In Kaveri, hUMA means that the GPU and the CPU share virtual memory and both processing units have uniform visibility into the entire memory space. This way, the CPU and GPU can share data without having to repackage it and send it off to the GPU memory. This change should reasonable enhance the usability of the GPU cores even when using current programming languages, since the GPU can access the same memory as the CPU. On the other side, hQ makes the GPU an equal partner to the CPU. In the past, the GPU has always had its processes routed to the CPU for approval first, like a micro-managing administrator. The GPU, being the good little worker, couldn’t take on any new tasks or dispatch tasks on its own. With hQ, the GPU can now interact directly with applications and even send tasks to the queue where they can be dispatched to the CPU or the GPU. This new process eliminates a big bottleneck and lowers latency in processing. Beyond making applications run faster and more efficiently, AMD also says that hQ leads to huge power savings. Additionally, since this is all done in the architecture, programmers no longer have to write specifically for the GPU cores, as they can now act just like CPU cores and create and dispatch tasks.
Because these HSA features (hUMA and hQ) fill feature gaps expected in the OpenCL 2.0 standard, AMD is calling Kaveri the first OpenCL 2.0 capable chip and has laid out scenarios showing just how HSA can aid in certain cases.

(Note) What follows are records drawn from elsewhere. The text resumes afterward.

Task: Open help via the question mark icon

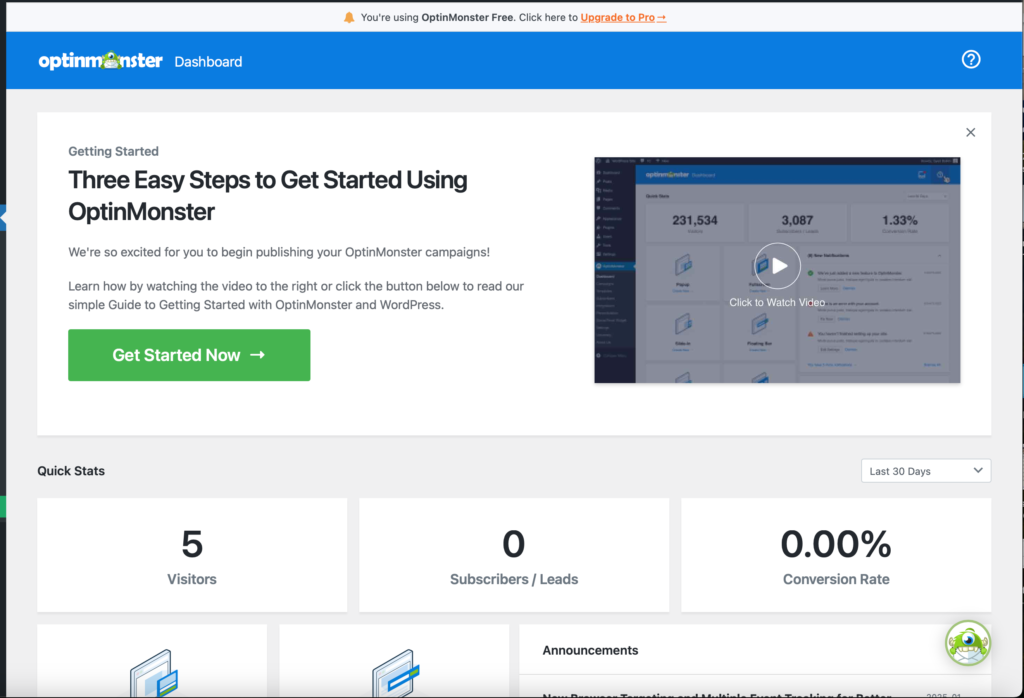Action: pyautogui.click(x=971, y=59)
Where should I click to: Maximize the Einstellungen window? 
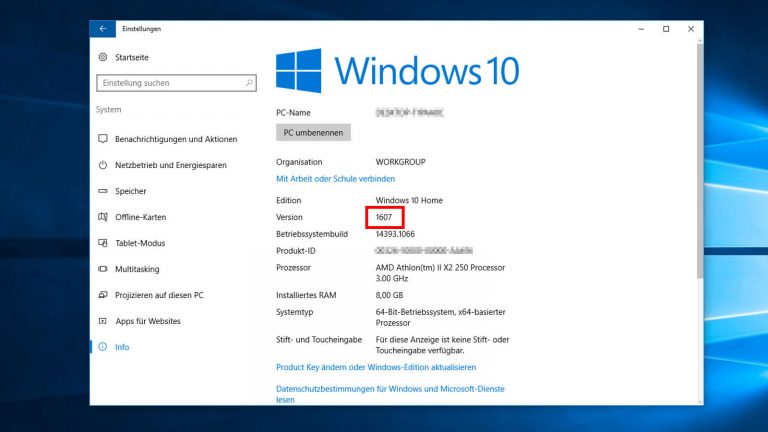(x=666, y=29)
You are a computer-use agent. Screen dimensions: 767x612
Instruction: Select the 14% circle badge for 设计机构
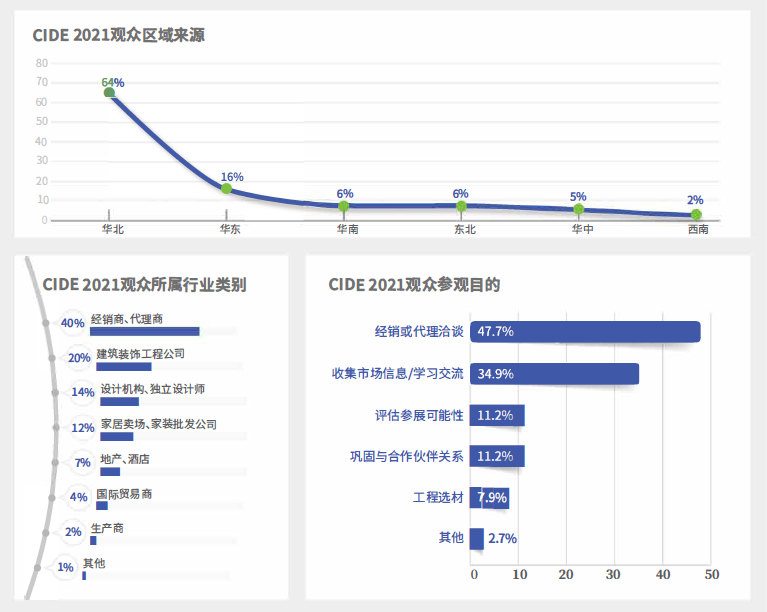click(83, 392)
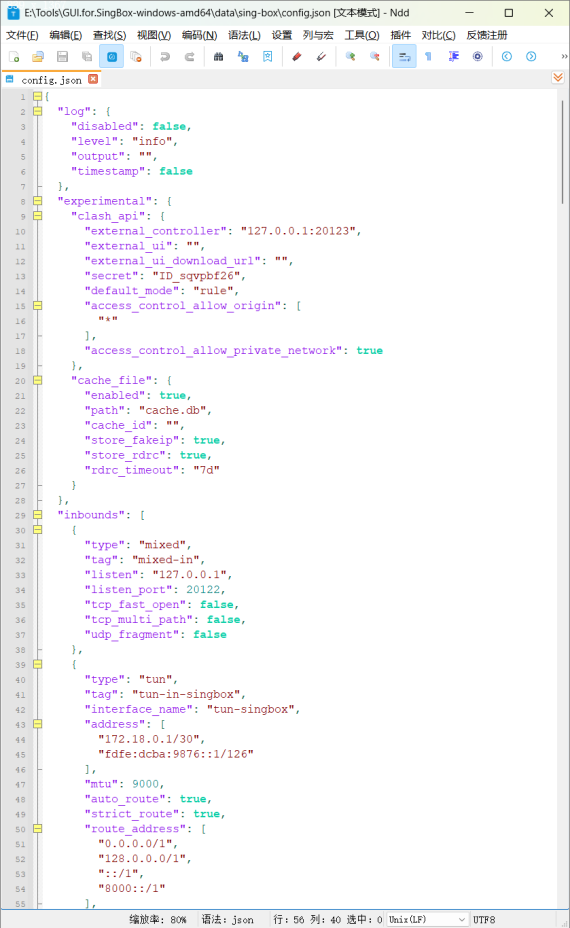Click the new file toolbar icon

[x=14, y=57]
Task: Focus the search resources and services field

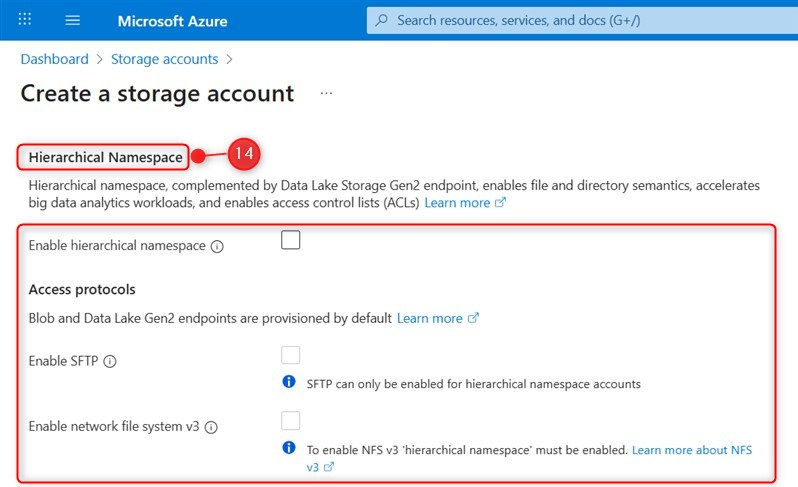Action: 580,20
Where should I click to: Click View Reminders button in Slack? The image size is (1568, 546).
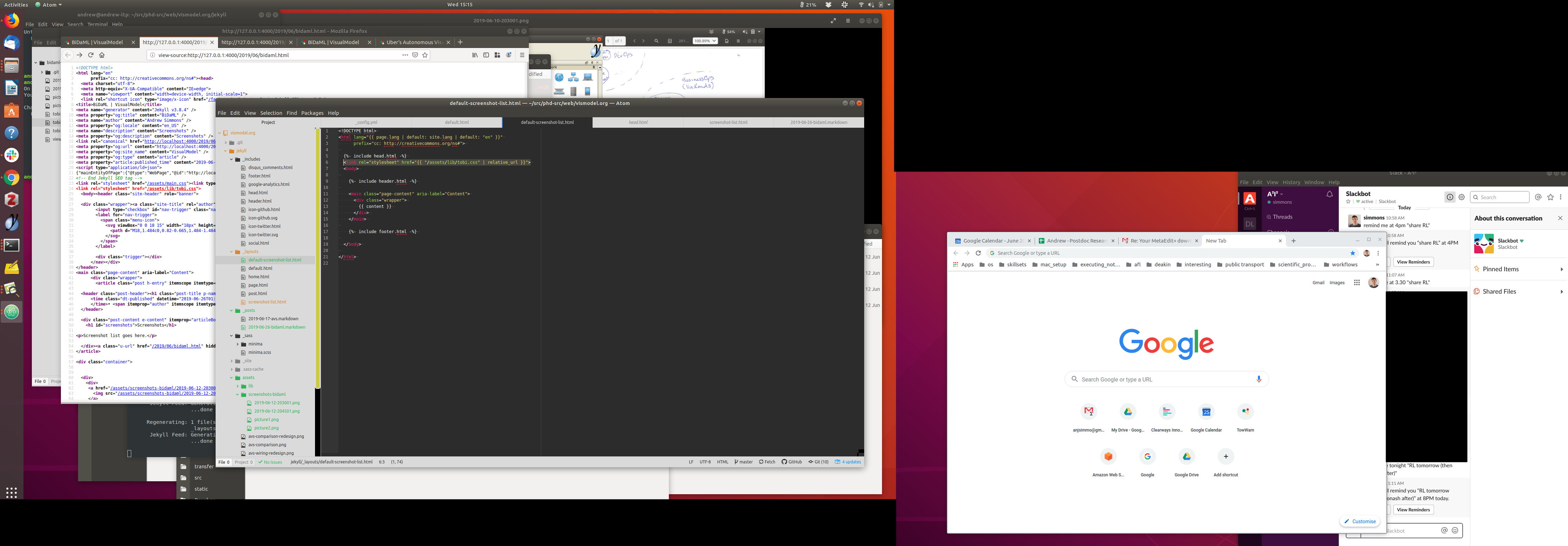(1413, 262)
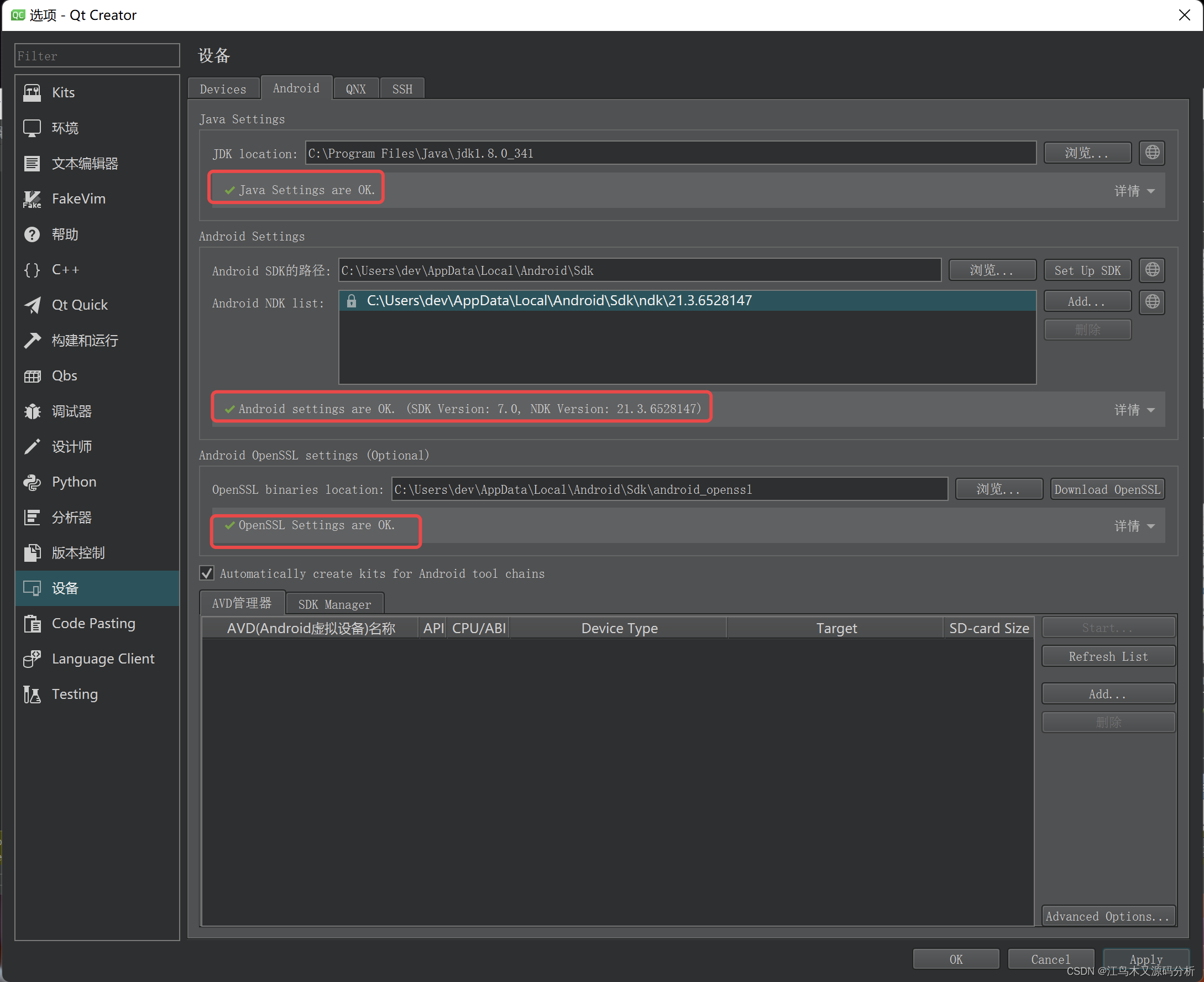Switch to the SSH tab

point(402,90)
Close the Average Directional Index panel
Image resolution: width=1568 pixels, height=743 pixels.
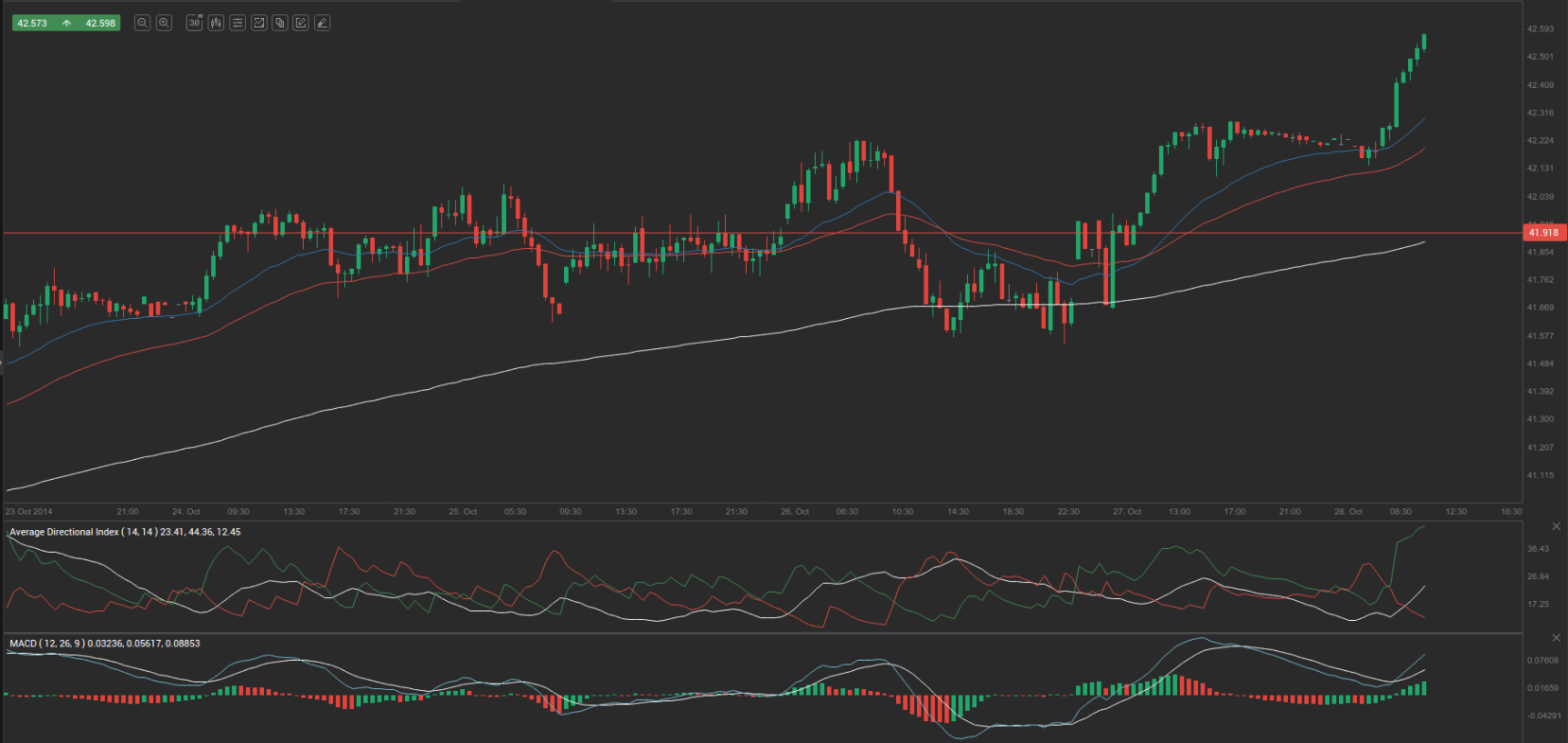1556,526
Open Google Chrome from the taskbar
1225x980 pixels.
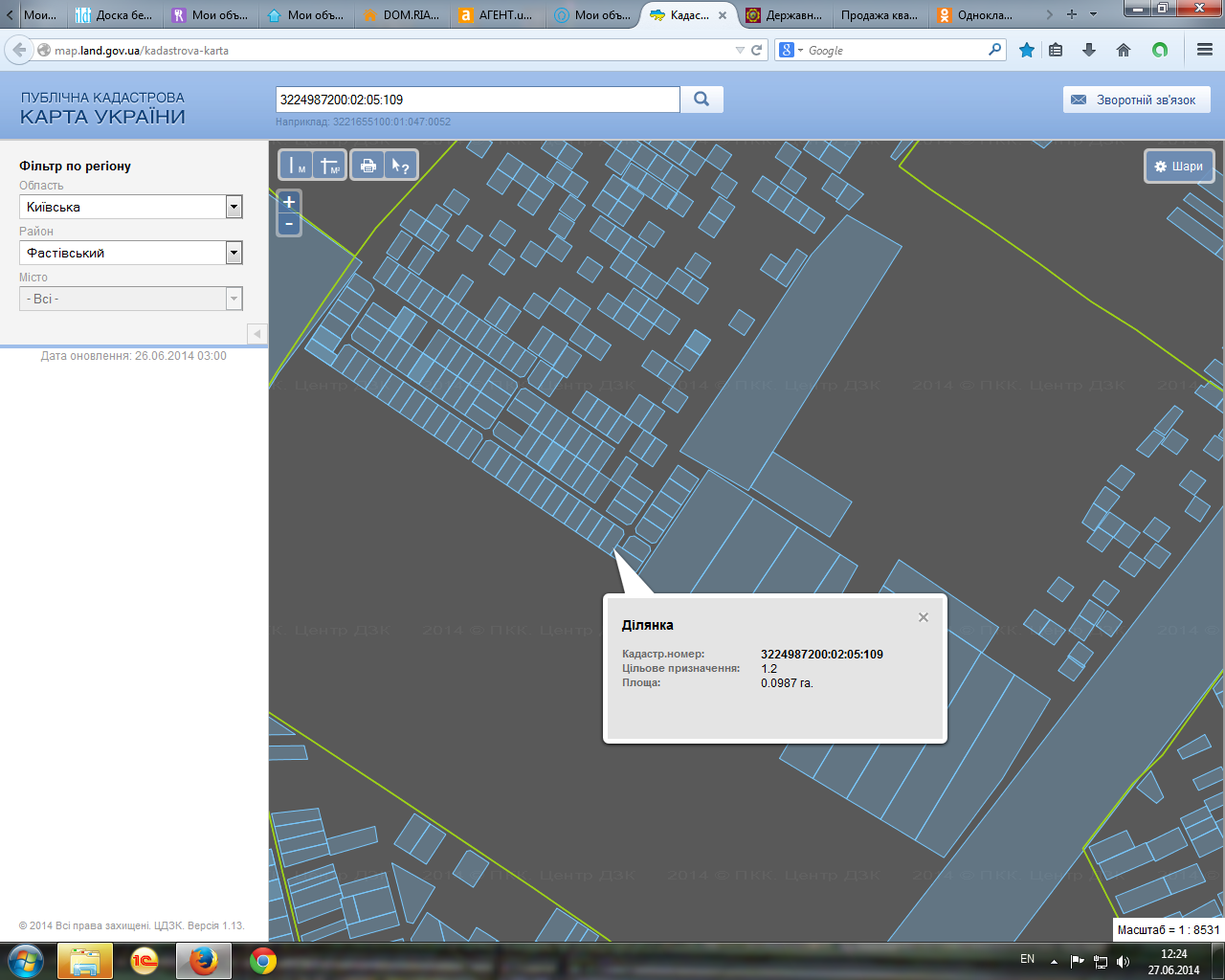pyautogui.click(x=263, y=961)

- Data pointers in Binary Tree Searches: Traditionally, the Binary Tree would have to be flattened and written to the GPU, then saved in the GPU’s memory, then the results can be written to the CPU. With Kaveri, the Binary Tree can be accessed in place by the GPU and the search results can be written directly to the CPU. With this, code complexity can be greatly reduced.
- Platform atomics in Binary Tree Updates: Currently, the CPU and the GPU cannot be used simultaneously and, again, the tree must be flattened and written to the GPU memory for use. With Kaveri, both the CPU and the GPU can access the tree in place and work simultaneously.
- Large data sets: Historically, since the information accessed by the GPU must be written to GPU memory, only part of the data set could be accessed. If the desired information is found in a lower level, the GPU memory must be cleared and request that the lower levels be written into GPU memory for access. Because this costs a lot, the GPU isn’t often used in large data sets. With Kaveri, the data sets can be accessed in place and the higher performance of the GPU can be utilized.
- CPU Callbacks: Legacy programming methods must run multiple kernels to check for potential callbacks because the GPU cannot call directly to the CPU. With Kaveri, these kernels are eliminated by allowing the GPU to call directly to the CPU.
AMD touts HSA as the method of choice to increase performance in applications across the spectrum that have a lot of parallel workloads. These application areas include Natural UI and Gestures, Biometrics, Augmented Reality, AV Content Management, Content Everywhere, and Beyond HD.